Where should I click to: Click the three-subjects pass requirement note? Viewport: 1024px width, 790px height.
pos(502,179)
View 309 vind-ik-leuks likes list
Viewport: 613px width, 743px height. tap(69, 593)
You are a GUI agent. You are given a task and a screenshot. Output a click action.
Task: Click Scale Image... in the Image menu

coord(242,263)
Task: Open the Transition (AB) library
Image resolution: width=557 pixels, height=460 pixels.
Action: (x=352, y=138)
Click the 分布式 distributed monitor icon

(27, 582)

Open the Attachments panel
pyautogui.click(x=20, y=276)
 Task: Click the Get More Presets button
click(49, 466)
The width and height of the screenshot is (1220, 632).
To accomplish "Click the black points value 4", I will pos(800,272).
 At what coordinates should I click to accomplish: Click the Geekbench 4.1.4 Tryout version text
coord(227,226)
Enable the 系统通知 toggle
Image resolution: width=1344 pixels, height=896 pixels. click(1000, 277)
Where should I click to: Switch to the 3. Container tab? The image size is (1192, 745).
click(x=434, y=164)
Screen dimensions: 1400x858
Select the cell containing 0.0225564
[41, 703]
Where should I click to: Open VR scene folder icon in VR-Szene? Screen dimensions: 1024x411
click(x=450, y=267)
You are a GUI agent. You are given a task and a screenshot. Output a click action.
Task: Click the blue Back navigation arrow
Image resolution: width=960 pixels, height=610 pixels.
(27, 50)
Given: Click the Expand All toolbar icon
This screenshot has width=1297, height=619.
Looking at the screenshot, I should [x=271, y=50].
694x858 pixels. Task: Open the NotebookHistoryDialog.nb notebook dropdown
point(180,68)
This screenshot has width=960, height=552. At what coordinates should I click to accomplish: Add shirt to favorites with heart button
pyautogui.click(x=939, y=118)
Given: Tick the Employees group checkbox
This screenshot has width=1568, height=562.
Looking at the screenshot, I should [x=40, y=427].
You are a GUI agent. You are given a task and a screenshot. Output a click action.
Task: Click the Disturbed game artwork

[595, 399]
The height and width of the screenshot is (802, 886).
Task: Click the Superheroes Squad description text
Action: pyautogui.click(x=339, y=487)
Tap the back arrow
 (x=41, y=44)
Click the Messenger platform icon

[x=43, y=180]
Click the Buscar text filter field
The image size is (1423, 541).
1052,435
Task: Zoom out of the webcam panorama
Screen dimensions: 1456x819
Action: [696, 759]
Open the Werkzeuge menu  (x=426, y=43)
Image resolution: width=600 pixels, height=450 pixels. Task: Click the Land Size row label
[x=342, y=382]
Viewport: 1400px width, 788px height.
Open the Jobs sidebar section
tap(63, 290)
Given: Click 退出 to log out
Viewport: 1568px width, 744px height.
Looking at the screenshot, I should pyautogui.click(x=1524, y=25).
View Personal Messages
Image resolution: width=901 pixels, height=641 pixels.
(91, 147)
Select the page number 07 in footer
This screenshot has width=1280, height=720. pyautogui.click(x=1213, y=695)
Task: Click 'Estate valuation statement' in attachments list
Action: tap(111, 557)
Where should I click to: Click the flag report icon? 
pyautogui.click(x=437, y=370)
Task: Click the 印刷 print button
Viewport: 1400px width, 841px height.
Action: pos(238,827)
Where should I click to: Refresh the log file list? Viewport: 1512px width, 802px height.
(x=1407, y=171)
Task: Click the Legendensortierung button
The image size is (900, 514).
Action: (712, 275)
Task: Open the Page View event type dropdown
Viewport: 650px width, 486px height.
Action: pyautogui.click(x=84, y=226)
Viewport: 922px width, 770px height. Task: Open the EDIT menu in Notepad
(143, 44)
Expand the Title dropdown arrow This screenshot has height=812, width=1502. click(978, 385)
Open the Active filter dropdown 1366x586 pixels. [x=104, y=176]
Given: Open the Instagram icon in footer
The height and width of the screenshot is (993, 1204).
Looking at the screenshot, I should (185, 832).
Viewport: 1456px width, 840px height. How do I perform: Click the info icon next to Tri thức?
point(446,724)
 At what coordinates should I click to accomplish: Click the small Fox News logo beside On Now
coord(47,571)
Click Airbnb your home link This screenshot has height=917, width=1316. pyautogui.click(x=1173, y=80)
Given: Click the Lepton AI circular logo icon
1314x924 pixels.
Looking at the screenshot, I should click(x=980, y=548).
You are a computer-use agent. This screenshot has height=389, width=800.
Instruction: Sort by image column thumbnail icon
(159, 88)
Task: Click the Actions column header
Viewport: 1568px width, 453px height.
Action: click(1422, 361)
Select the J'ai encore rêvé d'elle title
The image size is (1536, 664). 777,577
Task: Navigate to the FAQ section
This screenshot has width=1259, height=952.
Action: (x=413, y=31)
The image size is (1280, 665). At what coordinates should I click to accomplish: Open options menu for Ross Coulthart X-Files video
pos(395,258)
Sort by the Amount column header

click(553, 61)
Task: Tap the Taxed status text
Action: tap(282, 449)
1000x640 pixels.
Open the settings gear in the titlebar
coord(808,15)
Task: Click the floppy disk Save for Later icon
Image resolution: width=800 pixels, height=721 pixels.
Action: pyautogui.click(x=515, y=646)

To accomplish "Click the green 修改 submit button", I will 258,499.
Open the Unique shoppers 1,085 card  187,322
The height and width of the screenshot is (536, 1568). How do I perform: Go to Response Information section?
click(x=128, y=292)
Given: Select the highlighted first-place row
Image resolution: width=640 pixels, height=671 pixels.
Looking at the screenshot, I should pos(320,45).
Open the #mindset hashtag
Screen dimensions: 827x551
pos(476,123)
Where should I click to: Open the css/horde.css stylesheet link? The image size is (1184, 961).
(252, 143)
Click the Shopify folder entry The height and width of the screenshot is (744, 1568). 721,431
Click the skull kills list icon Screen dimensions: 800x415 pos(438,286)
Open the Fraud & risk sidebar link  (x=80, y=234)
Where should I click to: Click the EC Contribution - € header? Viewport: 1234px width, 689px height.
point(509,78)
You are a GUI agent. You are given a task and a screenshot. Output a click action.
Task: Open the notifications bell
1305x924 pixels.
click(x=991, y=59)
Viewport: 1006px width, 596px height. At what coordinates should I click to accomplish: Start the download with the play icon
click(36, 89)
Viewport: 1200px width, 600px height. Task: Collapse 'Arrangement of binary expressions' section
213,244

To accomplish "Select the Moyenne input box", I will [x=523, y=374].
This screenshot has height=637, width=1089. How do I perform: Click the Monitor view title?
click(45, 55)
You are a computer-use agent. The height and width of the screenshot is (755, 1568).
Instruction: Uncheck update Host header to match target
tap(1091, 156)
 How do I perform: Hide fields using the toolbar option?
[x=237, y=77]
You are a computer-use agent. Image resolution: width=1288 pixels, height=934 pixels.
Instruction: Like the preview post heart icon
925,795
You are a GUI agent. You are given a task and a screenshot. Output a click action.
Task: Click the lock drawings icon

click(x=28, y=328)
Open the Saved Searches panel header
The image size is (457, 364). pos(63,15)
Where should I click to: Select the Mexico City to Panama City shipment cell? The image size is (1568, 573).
★ ★ ★ ★ ★ ★ ★
## REQUIRED WORK
Copy the rows above word for word.

## OUTPUT FOR THIS TASK
Where should I click to: Click the three-subjects pass requirement note? Viewport: 1024px width, 790px height.
pos(502,179)
View 309 vind-ik-leuks likes list
Viewport: 613px width, 743px height. tap(69, 593)
You are a GUI agent. You are given a task and a screenshot. Output a click action.
Task: Click Scale Image... in the Image menu

coord(242,263)
Task: Open the Transition (AB) library
Image resolution: width=557 pixels, height=460 pixels.
Action: (x=352, y=138)
Click the 分布式 distributed monitor icon

(27, 582)

Open the Attachments panel
pyautogui.click(x=20, y=276)
 Task: Click the Get More Presets button
click(49, 466)
The width and height of the screenshot is (1220, 632).
To accomplish "Click the black points value 4", I will pos(800,272).
 At what coordinates should I click to accomplish: Click the Geekbench 4.1.4 Tryout version text
coord(227,226)
Enable the 系统通知 toggle
Image resolution: width=1344 pixels, height=896 pixels. click(1000, 277)
Where should I click to: Switch to the 3. Container tab? The image size is (1192, 745).
click(x=434, y=164)
Screen dimensions: 1400x858
Select the cell containing 0.0225564
[41, 703]
Where should I click to: Open VR scene folder icon in VR-Szene? Screen dimensions: 1024x411
click(x=450, y=267)
You are a GUI agent. You are given a task and a screenshot. Output a click action.
Task: Click the blue Back navigation arrow
Image resolution: width=960 pixels, height=610 pixels.
(27, 50)
Given: Click the Expand All toolbar icon
This screenshot has width=1297, height=619.
Looking at the screenshot, I should [x=271, y=50].
694x858 pixels. Task: Open the NotebookHistoryDialog.nb notebook dropdown
point(180,68)
This screenshot has width=960, height=552. At what coordinates should I click to accomplish: Add shirt to favorites with heart button
pyautogui.click(x=939, y=118)
Given: Tick the Employees group checkbox
This screenshot has width=1568, height=562.
Looking at the screenshot, I should [x=40, y=427].
You are a GUI agent. You are given a task and a screenshot. Output a click action.
Task: Click the Disturbed game artwork

[595, 399]
The height and width of the screenshot is (802, 886).
Task: Click the Superheroes Squad description text
Action: pyautogui.click(x=339, y=487)
Tap the back arrow
 (x=41, y=44)
Click the Messenger platform icon

[x=43, y=180]
Click the Buscar text filter field
The image size is (1423, 541).
1052,435
Task: Zoom out of the webcam panorama
Screen dimensions: 1456x819
Action: [696, 759]
Open the Werkzeuge menu  (x=426, y=43)
Image resolution: width=600 pixels, height=450 pixels. Task: Click the Land Size row label
[x=342, y=382]
Viewport: 1400px width, 788px height.
Open the Jobs sidebar section
tap(63, 290)
Given: Click 退出 to log out
Viewport: 1568px width, 744px height.
Looking at the screenshot, I should pyautogui.click(x=1524, y=25).
View Personal Messages
Image resolution: width=901 pixels, height=641 pixels.
(91, 147)
Select the page number 07 in footer
This screenshot has width=1280, height=720. pyautogui.click(x=1213, y=695)
Task: Click 'Estate valuation statement' in attachments list
Action: tap(111, 557)
Where should I click to: Click the flag report icon? 
pyautogui.click(x=437, y=370)
Task: Click the 印刷 print button
Viewport: 1400px width, 841px height.
Action: pos(238,827)
Where should I click to: Refresh the log file list? Viewport: 1512px width, 802px height.
(x=1407, y=171)
Task: Click the Legendensortierung button
The image size is (900, 514).
Action: (712, 275)
Task: Open the Page View event type dropdown
Viewport: 650px width, 486px height.
Action: pyautogui.click(x=84, y=226)
Viewport: 922px width, 770px height. Task: Open the EDIT menu in Notepad
(143, 44)
Expand the Title dropdown arrow This screenshot has height=812, width=1502. click(978, 385)
Open the Active filter dropdown 1366x586 pixels. [x=104, y=176]
Given: Open the Instagram icon in footer
The height and width of the screenshot is (993, 1204).
Looking at the screenshot, I should (185, 832).
Viewport: 1456px width, 840px height. How do I perform: Click the info icon next to Tri thức?
point(446,724)
 At what coordinates should I click to accomplish: Click the small Fox News logo beside On Now
coord(47,571)
Click Airbnb your home link This screenshot has height=917, width=1316. pyautogui.click(x=1173, y=80)
Given: Click the Lepton AI circular logo icon
1314x924 pixels.
Looking at the screenshot, I should click(x=980, y=548).
You are a computer-use agent. This screenshot has height=389, width=800.
Instruction: Sort by image column thumbnail icon
(159, 88)
Task: Click the Actions column header
Viewport: 1568px width, 453px height.
Action: click(1422, 361)
Select the J'ai encore rêvé d'elle title
The image size is (1536, 664). 777,577
Task: Navigate to the FAQ section
This screenshot has width=1259, height=952.
Action: (x=413, y=31)
The image size is (1280, 665). At what coordinates should I click to accomplish: Open options menu for Ross Coulthart X-Files video
pos(395,258)
Sort by the Amount column header

click(553, 61)
Task: Tap the Taxed status text
Action: tap(282, 449)
1000x640 pixels.
Open the settings gear in the titlebar
coord(808,15)
Task: Click the floppy disk Save for Later icon
Image resolution: width=800 pixels, height=721 pixels.
Action: pyautogui.click(x=515, y=646)

To accomplish "Click the green 修改 submit button", I will 258,499.
Open the Unique shoppers 1,085 card  187,322
The height and width of the screenshot is (536, 1568). How do I perform: Go to Response Information section?
click(x=128, y=292)
Given: Select the highlighted first-place row
Image resolution: width=640 pixels, height=671 pixels.
Looking at the screenshot, I should pos(320,45).
Open the #mindset hashtag
Screen dimensions: 827x551
pos(476,123)
Where should I click to: Open the css/horde.css stylesheet link? The image size is (1184, 961).
(252, 143)
Click the Shopify folder entry The height and width of the screenshot is (744, 1568). 721,431
Click the skull kills list icon Screen dimensions: 800x415 pos(438,286)
Open the Fraud & risk sidebar link  (x=80, y=234)
Where should I click to: Click the EC Contribution - € header? Viewport: 1234px width, 689px height.
point(509,78)
You are a GUI agent. You are given a task and a screenshot. Output a click action.
Task: Open the notifications bell
1305x924 pixels.
click(x=991, y=59)
Viewport: 1006px width, 596px height. At what coordinates should I click to accomplish: Start the download with the play icon
click(36, 89)
Viewport: 1200px width, 600px height. Task: Collapse 'Arrangement of binary expressions' section
213,244

To accomplish "Select the Moyenne input box", I will [x=523, y=374].
This screenshot has height=637, width=1089. How do I perform: Click the Monitor view title?
click(45, 55)
You are a computer-use agent. The height and width of the screenshot is (755, 1568).
Instruction: Uncheck update Host header to match target
tap(1091, 156)
 How do I perform: Hide fields using the toolbar option?
[x=237, y=77]
You are a computer-use agent. Image resolution: width=1288 pixels, height=934 pixels.
Instruction: Like the preview post heart icon
925,795
You are a GUI agent. You are given a task and a screenshot. Output a click action.
Task: Click the lock drawings icon

click(x=28, y=328)
Open the Saved Searches panel header
The image size is (457, 364). pos(63,15)
Where should I click to: Select the Mexico City to Panama City shipment cell? The image size is (1568, 573).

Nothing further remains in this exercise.